Es ist Punkt vier Uhr morgens. Um sechs Uhr abends wird der Bus in Lahore ankommen. Die Reise führt entlang einer Strecke, die voller Schrecken steckt. Hunderttausende Menschen kamen ums Leben, als 1947 der indische Subkontinent geteilt wurde. Hindus erschlugen Muslime, Muslime Hindus. Millionen Flüchtlinge machten sich in beide Richtungen auf, um sich in Sicherheit zu bringen. Züge, gefüllt mit Leichen, fuhren über die Hauptverbindungslinie durch die Städte Amritsar und Lahore. Tausende Schaulustige kamen an die Bahnlinie, um die Todesfracht zu sehen. Augenzeugen berichteten, es habe völlige Stille geherrscht. Keiner sprach, keiner schrie, keiner fluchte. Nur das Rattern der Eisenbahnräder war zu hören.

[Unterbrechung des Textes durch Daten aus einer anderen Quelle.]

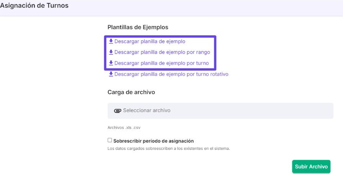Open the 'Descargar planilla de ejemplo' link

click(149, 41)
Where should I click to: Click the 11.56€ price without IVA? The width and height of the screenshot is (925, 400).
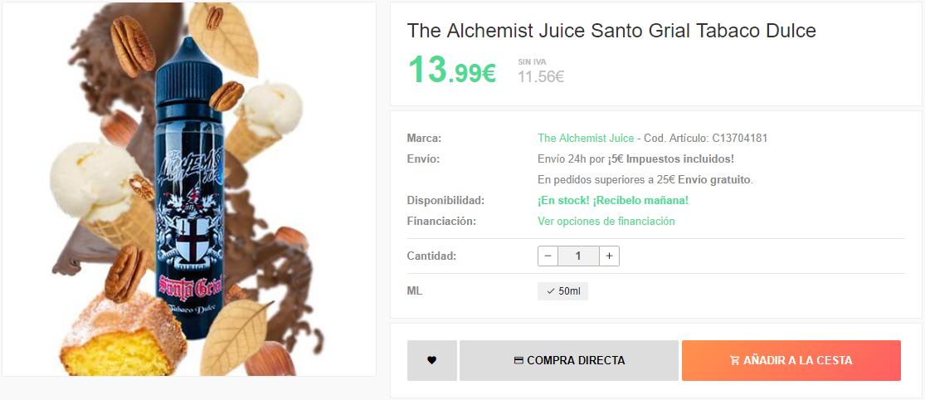click(541, 76)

Auch heute noch scheinen die Passanten ihren Augen nicht zu trauen. Sie bleiben stehen, um den Bus zu betrachten, der in hohem Tempo an ihnen vorbeifährt. Ungläubig wirken sie angesichts dieses unerhörten Anblicks. Immerhin ist an beiden Seiten des Busses die indische und pakistanische Flagge nebeneinander aufgemalt. Vereint, so als seien die Länder nie getrennt gewesen. Vorneweg braust ein Polizeiwagen mit Sirenengeheul, während im Inneren der Polizist in Zivil noch einmal über das Prozedere aufklärt: zwei bewaffnete Polizisten im Bus, zwei Polizeiwagen während der ganzen Reise, drei Pausen, Frühstück, Mittag, nachmittags Tee – immer unter den wachsamen Augen der Sicherheitsbeamten. Der Polizist ist freundlich und ganz offensichtlich darum bemüht, den Passagieren ein gutes Gefühl zu vermitteln. Der pakistanische und der indische Staat wachen gemeinsam über euer Leib und Leben!

Javid Saleem scheint nicht im Geringsten besorgt. Das mag daran liegen, dass ihn die vorherige Bahnreise von Chennai nach Delhi apathisch gemacht hat. Der Zug hatte 14 Stunden Verspätung, da will er nicht noch an allen möglichen Ärger denken, der ihm widerfahren könnte, selbst wenn es eine Bombe sein mag. Vielleicht ist aber Javid Saleem ruhig, weil er noch vor der Abfahrt im Warteraum der Busstation zu Gott gebetet hat. Er ist ein tiefgläubiger indischer Muslim. Wenn es nach den Gründern des Staates Pakistans ginge, sollte er eigentlich in Pakistan leben. Dazu ist Pakistan da. Nur dort, so lautete die Theorie, könnten die Muslime des Subkontinents geschützt vor der Diskriminierung durch die Hindu-Mehrheit leben. "Meine drei Brüder leben in Karatschi", erzählt Javid Saleem. "Sie sagen mir immer: Komm doch zu uns! Zieh doch um! Aber ich will nicht. Das Leben in Indien ist gut, besonders in Chennai sind die Menschen sehr freundlich!"

Indien oder Pakistan, wo ist es besser? Wer hat nach 57 Jahren Teilung mehr erreicht? War das alles überhaupt sinnvoll gewesen? Das sind Fragen, die so eine Reise begleiten. Es geht dabei nicht um große Politik, nicht um das eine oder andere Treffen zwischen hochrangigen Politikern beider Seiten. Es geht um die kleinen, die sichtbaren Dinge. Die Passagiere registrieren jedes Detail, die Schlaglöcher auf den Straßen, den Zustand der Häuser, die Automarken, die Zahl der Menschen, ihre Kleidung, ihre Gesichter, ihre Körperhaltung. In alles wird etwas hineingelesen.